# [WHAT TO PRODUCE]
Return these lines word for word, leaving out the pictures.

# [MATERIAL FOR THIS TASK]
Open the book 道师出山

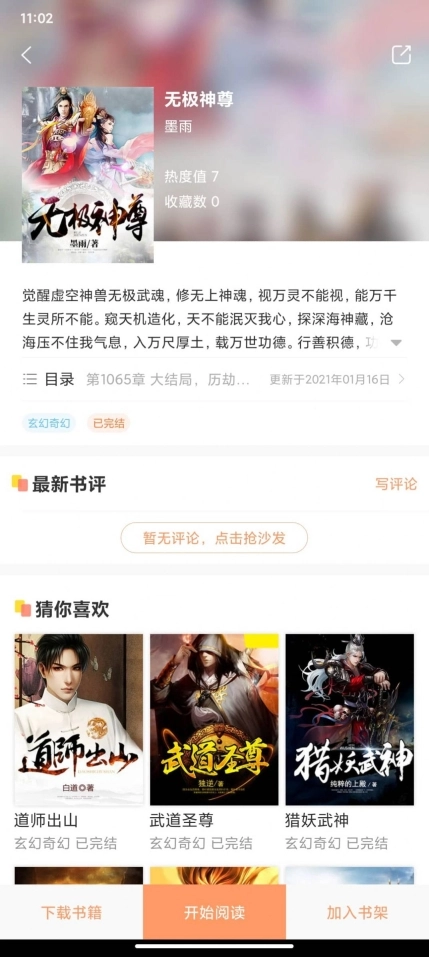(x=79, y=742)
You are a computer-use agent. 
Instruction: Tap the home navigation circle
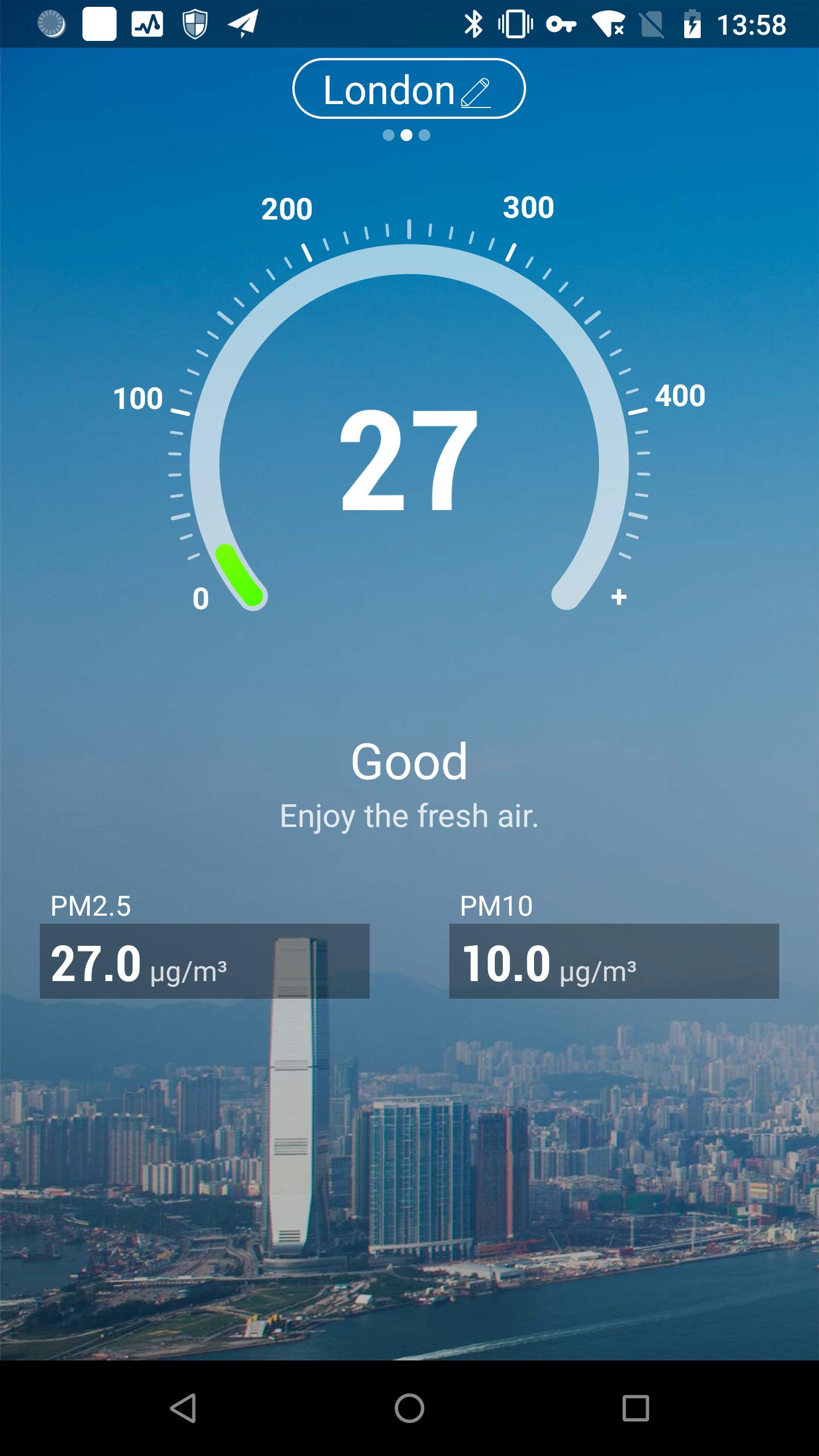[410, 1408]
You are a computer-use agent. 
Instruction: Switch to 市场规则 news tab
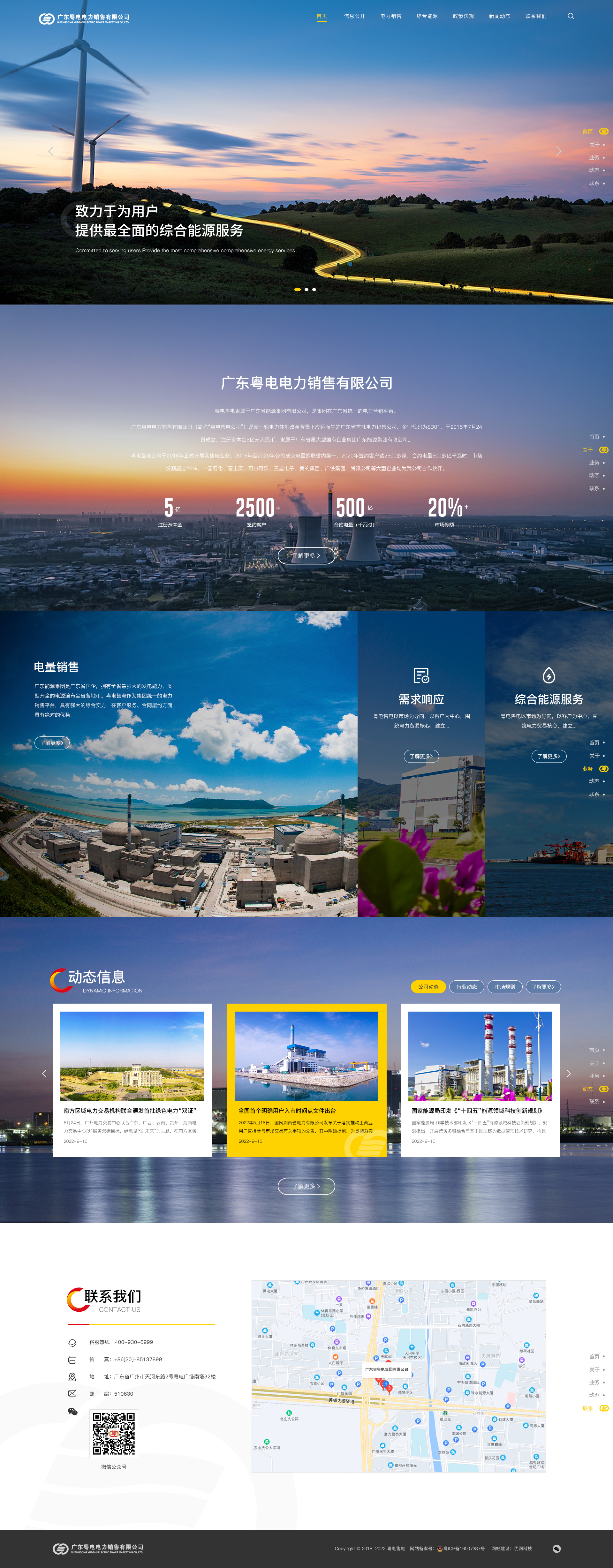point(505,987)
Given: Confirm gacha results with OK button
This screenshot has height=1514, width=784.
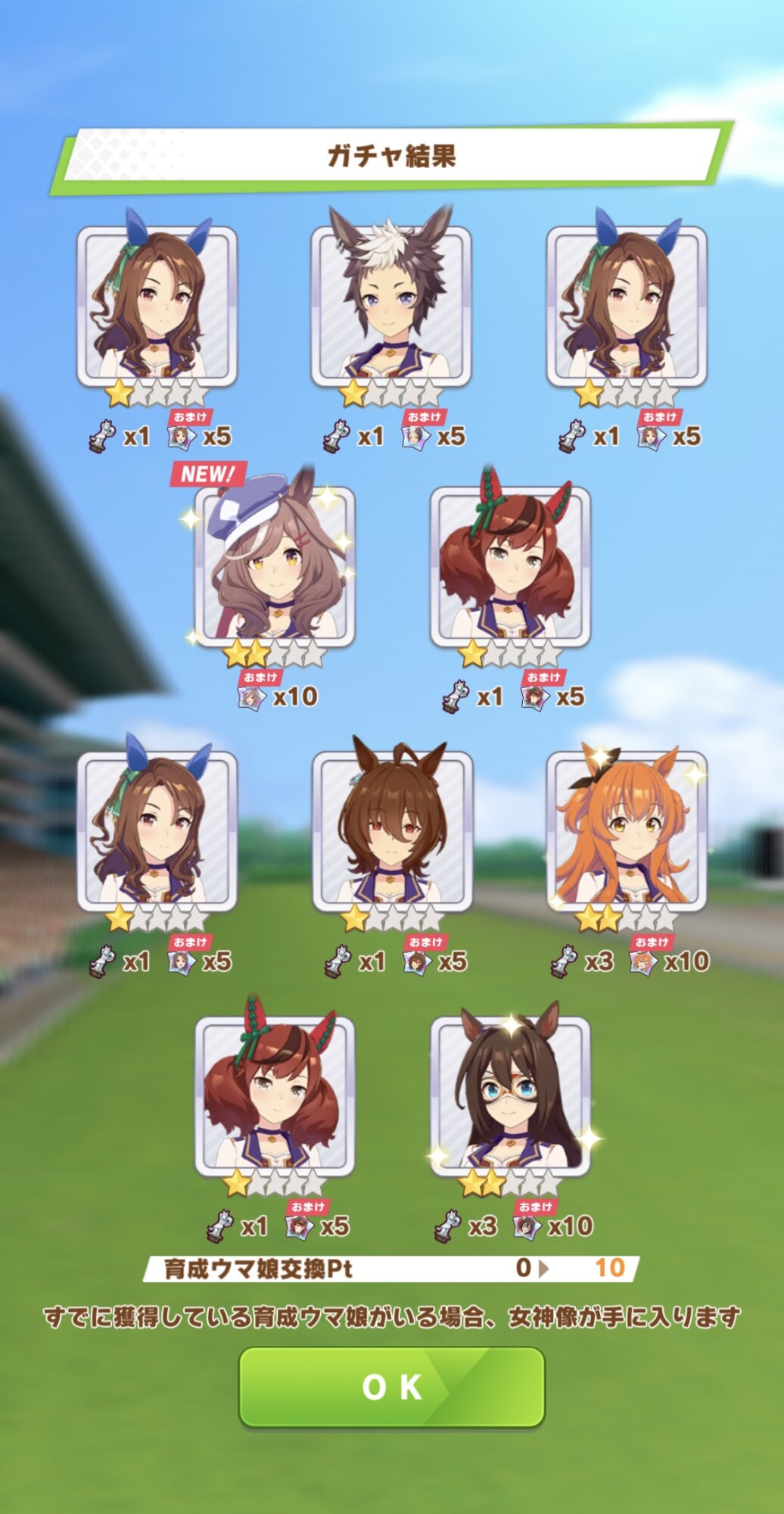Looking at the screenshot, I should tap(391, 1387).
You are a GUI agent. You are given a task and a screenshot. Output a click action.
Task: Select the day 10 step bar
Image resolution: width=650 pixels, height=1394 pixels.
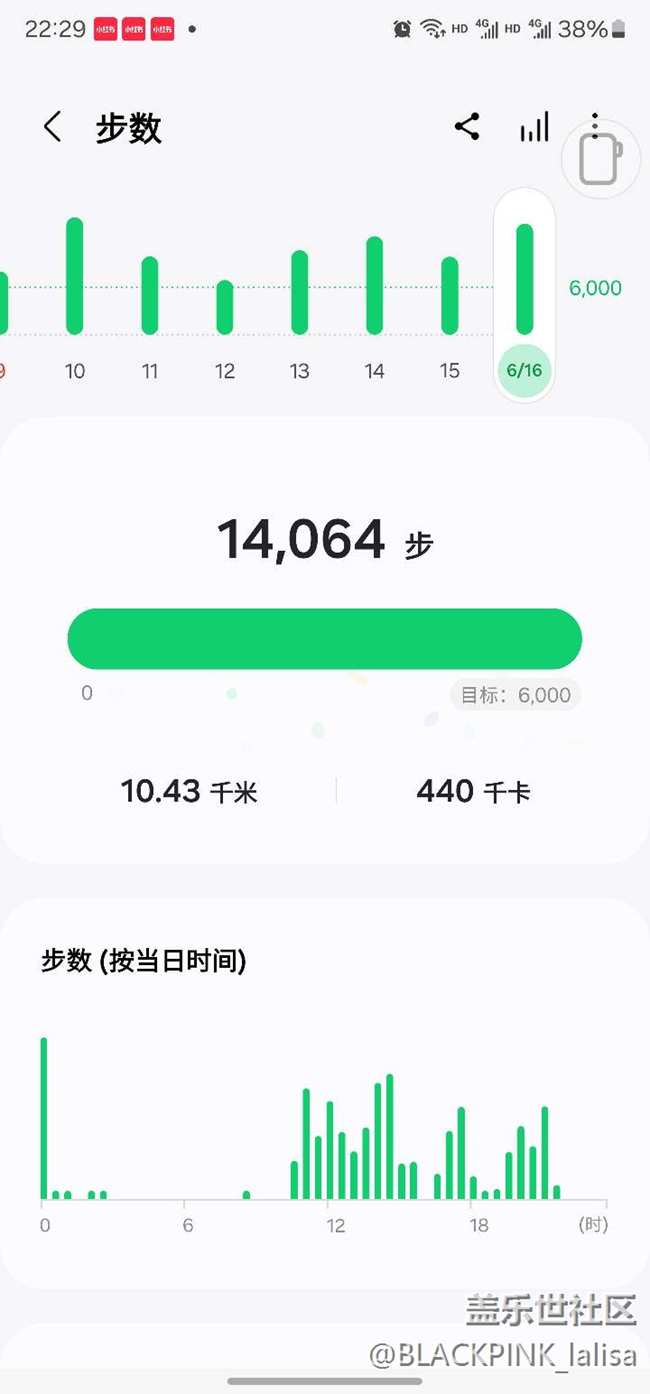click(75, 276)
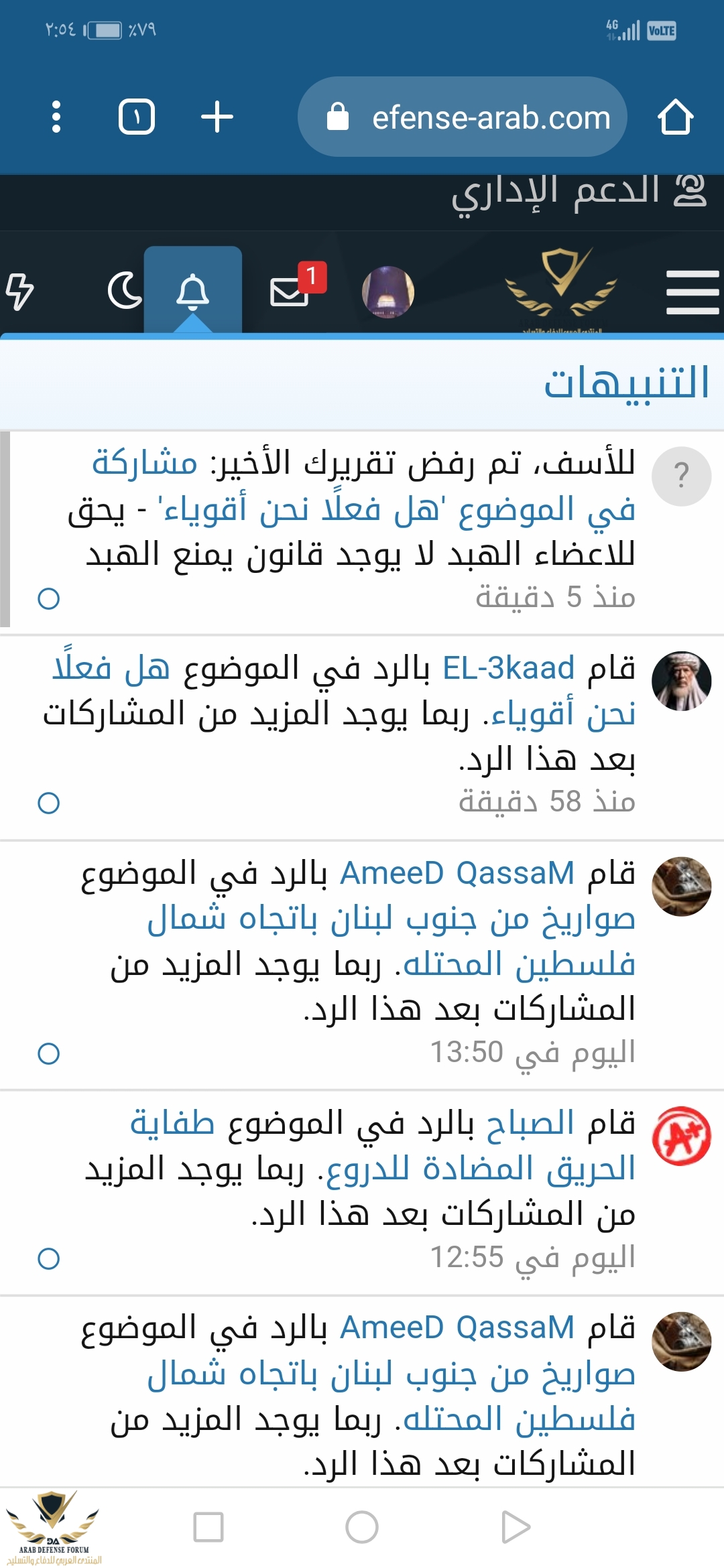724x1568 pixels.
Task: Open the user profile avatar in header
Action: 388,292
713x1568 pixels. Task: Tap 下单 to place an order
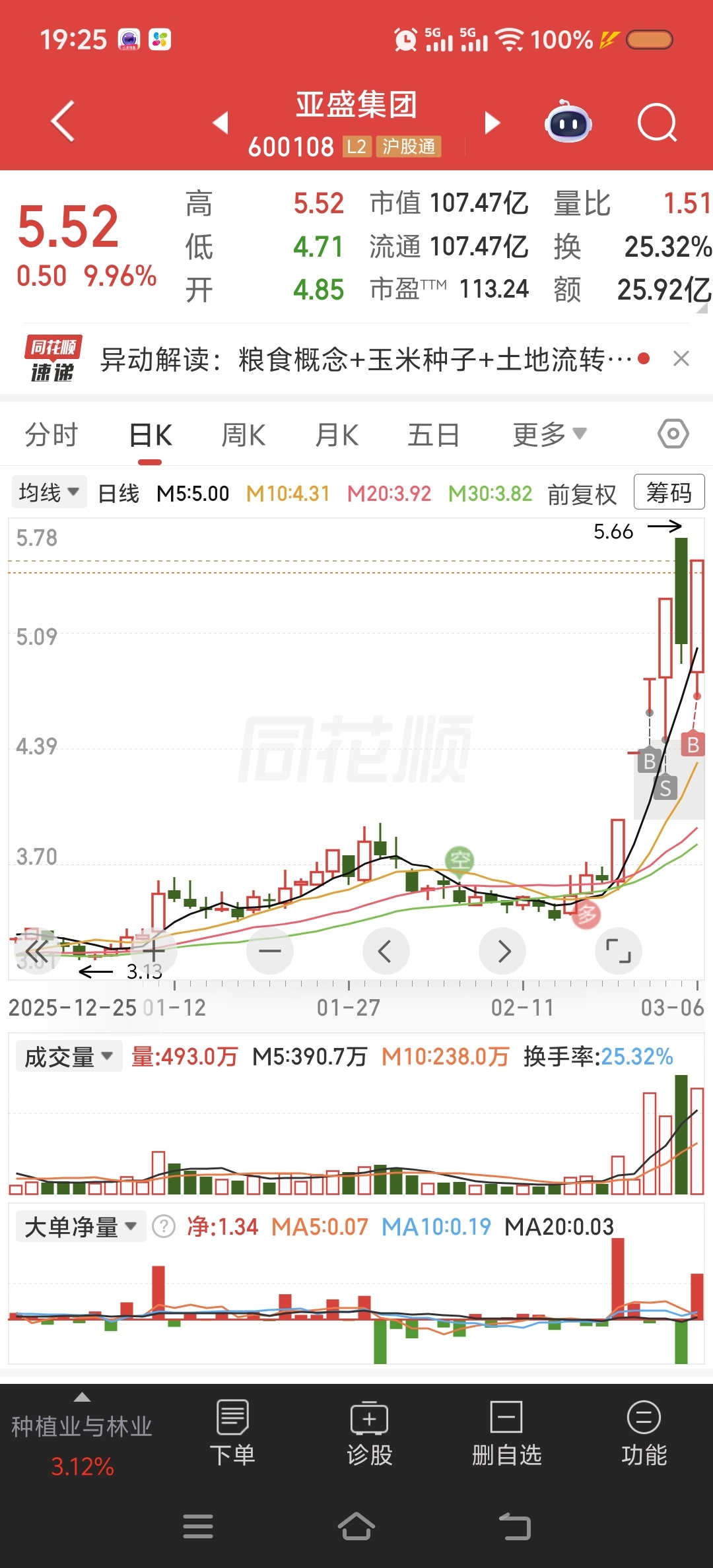(232, 1432)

# [WRITTEN ANSWER]
Open the book 道师出山

(x=79, y=742)
You are a computer-use agent. 
Instruction: Tap the home navigation circle
[410, 1408]
You are a computer-use agent. 
Instruction: Switch to 市场规则 news tab
point(505,987)
Given: Confirm gacha results with OK button
This screenshot has height=1514, width=784.
Looking at the screenshot, I should tap(391, 1387).
You are a GUI agent. You are given a task and a screenshot. Output a click action.
Task: Select the day 10 step bar
Image resolution: width=650 pixels, height=1394 pixels.
click(75, 276)
724x1568 pixels.
Task: Open the user profile avatar in header
Action: 388,292
713x1568 pixels. Task: Tap 下单 to place an order
(232, 1432)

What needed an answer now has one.